People in his home state of Georgia are probably aware of additional aspects of Miller’s career, including his many years in elected office (he was lieutenant governor from 1975 until 1991, and governor from 1991 to 1999, before an appointed stint in the Senate from 2000 until 2005). They also know about his legacy initiative, the much-praised and imitated lottery-supported HOPE Scholarship program, which made college affordable for many hundreds of thousands of young Georgians while boosting academic standards at the state’s public colleges and universities by getting talented kids to stay in-state.
The length of Miller’s time in the public spotlight, and the wildly varying directions it took him, have often been encapsulated by the nickname he acquired from critics early on: “Zig-Zag Zell.” And the taunt goes back a lot further than his bookend Democratic and Republican convention addresses. Early on Miller ran twice for Congress in his native North Georgia mountains as an opponent of civil-rights legislation (a posture for which he later apologized), and then served as chief of staff for the state’s infamous segregationist governor Lester Maddox. But by 1974, Miller had managed to reframe himself as a relatively progressive Democrat in running for lieutenant governor, and by 1980 was most definitely the “liberal” candidate challenging the old reformed segregationist Herman Talmadge (losing in a Democratic runoff).
Elected governor in 1990 by running to the left of former ambassador and Atlanta mayor Andrew Young and future governor Roy Barnes, Miller had a reasonably progressive record centered on HOPE and unprecedented appointments of women and minorities to executive and judicial offices. After his association with Clinton very nearly earned him defeat in 1994 (his Republican opponent ran hundreds of ads featuring Miller’s Democratic Convention speech, particularly the line, delivered in Zell’s mountain twang: “BILL CLINTON FEELS YORE PAIN”), he lost his zest for national Democratic politics. He was settling into multiple university teaching gigs and political retirement until he shocked most people he knew by accepting a Senate appointment when Paul Coverdell died in 2000.
No one was more shocked than I was, as his former (from 1992 through 1994) federal-state relations director, who had accompanied him to Washington often enough to understand his intense antipathy to the city and its culture. It surprised me less when he hated the Senate, and began lashing out at his Senate Democratic colleagues and the party to which he nominally owed allegiance.
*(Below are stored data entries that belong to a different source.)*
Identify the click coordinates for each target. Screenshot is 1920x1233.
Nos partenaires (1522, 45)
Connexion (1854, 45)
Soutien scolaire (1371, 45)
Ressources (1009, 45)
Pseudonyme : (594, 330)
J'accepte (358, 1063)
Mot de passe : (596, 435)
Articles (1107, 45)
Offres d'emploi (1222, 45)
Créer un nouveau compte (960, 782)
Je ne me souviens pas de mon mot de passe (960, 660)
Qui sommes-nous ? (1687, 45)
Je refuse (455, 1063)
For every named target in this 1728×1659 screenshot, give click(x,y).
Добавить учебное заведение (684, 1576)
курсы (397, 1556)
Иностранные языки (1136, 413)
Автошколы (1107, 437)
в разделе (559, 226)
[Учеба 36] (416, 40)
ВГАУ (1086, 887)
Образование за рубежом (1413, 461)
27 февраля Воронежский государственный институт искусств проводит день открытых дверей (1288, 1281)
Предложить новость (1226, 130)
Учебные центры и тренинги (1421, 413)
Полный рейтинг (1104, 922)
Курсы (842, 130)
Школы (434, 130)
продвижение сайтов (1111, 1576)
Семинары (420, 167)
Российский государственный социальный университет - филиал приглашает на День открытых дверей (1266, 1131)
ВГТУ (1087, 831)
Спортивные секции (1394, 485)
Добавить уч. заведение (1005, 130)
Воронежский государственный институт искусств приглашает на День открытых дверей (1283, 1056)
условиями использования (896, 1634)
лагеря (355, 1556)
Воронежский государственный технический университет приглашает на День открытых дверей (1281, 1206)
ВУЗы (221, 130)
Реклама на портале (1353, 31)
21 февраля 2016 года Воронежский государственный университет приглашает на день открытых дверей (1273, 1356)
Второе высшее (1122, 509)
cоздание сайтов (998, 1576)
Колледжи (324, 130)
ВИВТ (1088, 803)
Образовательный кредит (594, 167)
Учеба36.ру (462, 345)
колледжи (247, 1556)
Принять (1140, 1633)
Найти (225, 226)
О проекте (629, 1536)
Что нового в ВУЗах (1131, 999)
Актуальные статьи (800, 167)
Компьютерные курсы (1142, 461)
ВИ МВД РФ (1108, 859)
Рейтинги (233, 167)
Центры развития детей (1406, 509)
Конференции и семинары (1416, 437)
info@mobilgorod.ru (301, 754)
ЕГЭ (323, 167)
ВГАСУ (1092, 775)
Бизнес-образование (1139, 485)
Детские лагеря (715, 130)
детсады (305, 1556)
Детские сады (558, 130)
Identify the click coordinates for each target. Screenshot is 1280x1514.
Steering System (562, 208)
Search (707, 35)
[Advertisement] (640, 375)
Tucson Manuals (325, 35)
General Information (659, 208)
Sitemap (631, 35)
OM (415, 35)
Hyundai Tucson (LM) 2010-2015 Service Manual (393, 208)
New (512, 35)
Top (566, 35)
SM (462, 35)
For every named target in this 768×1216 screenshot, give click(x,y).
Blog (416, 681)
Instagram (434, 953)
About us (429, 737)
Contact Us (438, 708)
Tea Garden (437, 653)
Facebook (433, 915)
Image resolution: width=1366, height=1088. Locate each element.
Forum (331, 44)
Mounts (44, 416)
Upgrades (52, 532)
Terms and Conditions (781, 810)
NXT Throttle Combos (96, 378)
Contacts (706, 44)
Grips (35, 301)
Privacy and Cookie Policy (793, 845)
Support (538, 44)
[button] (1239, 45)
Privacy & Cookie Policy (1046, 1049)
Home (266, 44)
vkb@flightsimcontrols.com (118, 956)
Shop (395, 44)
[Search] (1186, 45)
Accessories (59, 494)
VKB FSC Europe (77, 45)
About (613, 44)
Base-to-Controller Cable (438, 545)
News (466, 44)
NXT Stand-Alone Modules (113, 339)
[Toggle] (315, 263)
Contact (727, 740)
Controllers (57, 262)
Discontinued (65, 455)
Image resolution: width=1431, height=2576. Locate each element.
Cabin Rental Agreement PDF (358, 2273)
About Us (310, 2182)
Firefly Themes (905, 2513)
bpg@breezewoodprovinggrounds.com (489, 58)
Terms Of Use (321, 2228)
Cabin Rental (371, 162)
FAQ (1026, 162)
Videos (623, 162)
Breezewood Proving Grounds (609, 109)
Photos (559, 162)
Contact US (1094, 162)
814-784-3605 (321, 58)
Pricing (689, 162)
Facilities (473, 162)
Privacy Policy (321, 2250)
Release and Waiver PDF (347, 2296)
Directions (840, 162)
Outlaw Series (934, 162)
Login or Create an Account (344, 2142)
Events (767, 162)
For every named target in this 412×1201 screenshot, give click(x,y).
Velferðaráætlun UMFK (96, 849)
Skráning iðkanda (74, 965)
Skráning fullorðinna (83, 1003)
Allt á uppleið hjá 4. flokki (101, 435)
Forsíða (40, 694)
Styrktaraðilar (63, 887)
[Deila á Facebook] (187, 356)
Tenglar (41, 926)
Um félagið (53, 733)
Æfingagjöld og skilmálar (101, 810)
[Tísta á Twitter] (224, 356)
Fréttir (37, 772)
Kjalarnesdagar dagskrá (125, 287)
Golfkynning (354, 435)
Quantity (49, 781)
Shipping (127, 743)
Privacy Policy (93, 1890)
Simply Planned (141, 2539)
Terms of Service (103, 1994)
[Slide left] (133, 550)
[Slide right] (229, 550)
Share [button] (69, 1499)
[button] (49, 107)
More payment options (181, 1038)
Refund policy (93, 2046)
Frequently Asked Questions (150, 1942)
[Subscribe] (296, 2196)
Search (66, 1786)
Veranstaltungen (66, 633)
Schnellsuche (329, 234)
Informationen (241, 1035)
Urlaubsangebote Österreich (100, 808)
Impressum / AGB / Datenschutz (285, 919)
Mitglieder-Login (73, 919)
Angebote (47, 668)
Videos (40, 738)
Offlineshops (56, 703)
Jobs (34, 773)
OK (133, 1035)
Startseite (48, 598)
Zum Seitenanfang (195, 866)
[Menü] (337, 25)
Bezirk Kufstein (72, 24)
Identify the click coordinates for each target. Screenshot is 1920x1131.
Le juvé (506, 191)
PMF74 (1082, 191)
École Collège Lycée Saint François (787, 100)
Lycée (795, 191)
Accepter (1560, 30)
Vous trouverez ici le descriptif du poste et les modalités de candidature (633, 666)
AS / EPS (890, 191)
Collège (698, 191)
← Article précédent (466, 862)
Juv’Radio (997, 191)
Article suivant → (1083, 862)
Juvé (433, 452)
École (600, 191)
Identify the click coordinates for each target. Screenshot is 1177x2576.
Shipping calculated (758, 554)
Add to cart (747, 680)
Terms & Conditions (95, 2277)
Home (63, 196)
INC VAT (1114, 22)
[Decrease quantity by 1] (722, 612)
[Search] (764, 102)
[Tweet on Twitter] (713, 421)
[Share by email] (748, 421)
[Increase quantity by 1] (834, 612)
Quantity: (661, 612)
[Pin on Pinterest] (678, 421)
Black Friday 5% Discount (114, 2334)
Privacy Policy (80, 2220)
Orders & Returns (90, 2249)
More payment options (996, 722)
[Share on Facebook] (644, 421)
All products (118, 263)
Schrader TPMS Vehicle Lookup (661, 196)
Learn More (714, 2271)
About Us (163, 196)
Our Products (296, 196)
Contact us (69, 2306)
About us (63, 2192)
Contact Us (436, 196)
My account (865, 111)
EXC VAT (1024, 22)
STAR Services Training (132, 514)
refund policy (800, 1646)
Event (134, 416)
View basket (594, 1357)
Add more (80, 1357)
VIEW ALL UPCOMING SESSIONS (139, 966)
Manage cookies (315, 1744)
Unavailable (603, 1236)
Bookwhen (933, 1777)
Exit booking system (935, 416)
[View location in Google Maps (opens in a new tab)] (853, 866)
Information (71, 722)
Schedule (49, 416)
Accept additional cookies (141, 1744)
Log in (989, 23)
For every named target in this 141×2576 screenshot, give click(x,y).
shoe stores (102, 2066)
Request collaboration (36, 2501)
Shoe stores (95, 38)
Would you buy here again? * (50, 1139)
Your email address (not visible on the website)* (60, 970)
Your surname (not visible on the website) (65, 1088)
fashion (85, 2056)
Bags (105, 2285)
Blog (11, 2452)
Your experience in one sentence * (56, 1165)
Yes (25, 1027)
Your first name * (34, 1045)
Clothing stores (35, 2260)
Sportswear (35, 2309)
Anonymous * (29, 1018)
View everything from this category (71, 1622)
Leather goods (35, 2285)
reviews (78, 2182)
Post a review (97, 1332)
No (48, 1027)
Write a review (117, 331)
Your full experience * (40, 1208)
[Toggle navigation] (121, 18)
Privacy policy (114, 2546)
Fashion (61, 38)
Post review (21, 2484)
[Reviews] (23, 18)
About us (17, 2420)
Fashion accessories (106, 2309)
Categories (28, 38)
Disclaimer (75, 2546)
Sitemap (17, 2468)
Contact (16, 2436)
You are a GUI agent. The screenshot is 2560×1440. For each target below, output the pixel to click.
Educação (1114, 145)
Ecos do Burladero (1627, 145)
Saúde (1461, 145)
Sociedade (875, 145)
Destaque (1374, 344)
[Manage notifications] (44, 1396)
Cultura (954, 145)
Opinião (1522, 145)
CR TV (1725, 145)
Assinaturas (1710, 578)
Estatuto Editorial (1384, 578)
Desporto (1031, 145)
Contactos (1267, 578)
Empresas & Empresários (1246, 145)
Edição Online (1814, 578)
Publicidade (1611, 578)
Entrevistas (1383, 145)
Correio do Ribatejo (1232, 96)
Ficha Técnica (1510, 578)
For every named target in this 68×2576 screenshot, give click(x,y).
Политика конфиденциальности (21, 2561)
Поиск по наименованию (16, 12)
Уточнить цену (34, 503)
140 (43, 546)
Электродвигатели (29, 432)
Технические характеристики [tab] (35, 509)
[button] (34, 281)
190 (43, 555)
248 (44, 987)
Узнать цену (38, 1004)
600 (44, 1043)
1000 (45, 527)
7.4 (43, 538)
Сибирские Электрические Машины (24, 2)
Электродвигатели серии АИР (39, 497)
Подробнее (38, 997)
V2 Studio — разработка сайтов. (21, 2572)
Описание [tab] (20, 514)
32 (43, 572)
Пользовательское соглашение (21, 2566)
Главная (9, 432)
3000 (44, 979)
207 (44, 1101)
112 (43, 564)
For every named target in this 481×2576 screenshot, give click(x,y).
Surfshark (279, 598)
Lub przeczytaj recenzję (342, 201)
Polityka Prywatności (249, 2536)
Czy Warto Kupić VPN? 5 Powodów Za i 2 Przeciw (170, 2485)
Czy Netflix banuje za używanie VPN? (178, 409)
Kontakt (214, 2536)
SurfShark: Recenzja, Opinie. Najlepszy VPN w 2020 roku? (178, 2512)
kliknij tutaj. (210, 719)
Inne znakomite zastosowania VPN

In 2003, he published a strange memoir (titled, for maximum book sales to conservatives, A National Party No More: The Conscience of a Conservative Democrat), which enveloped a proud account of his own progressive record in brief but quote-worthy attacks on Democrats. Soon afterwards, he completed his apostasy with his RNC speech embracing George W. Bush and savaging his former colleague John Kerry.
For a while there, Miller was like fellow arch-Appalachian Andrew Johnson reincarnated, turning on former friends and embracing former enemies with equal passion. It seemed there was no GOP candidate he wasn’t willing to support, the nadir probably being his establishment of a group called Democrats for Santorum, just as the right-wing senator was going down the tubes in the 2006 elections in Pennsylvania.
But in the last few years, as his health declined and he became more distant from politics, the fiery mountaineer seemed to mellow. He mended fences with old Democratic friends and advisers James Carville and Paul Begala (whom he first introduced to Bill Clinton). And in his last major political endorsement, in 2014, he supported Democrat Michelle Nunn’s Senate campaign.
You can think of that as a final “zig-zag,” or as a bit of a homecoming. I personally think it reflected a complicated and conflicted man who often regretted his own political impulses, and had more of a sense of humor about it all than most people realized.
I had some evidence for that suspicion. Back when it appeared, I wrote a review of A National Party No More that basically suggested Miller had lost his bearings after going to the Senate. The title was “Zell Bent.” A few months later a friend who had visited his Senate office brought me a handwritten note from my former boss (who was normally proper but not affectionate towards staff) that read: “Your review was fair and honest, and I remain your friend and admirer.” And he signed it “Zell Bent.”
He was one of a kind, and should be remembered for more than his zig-zags.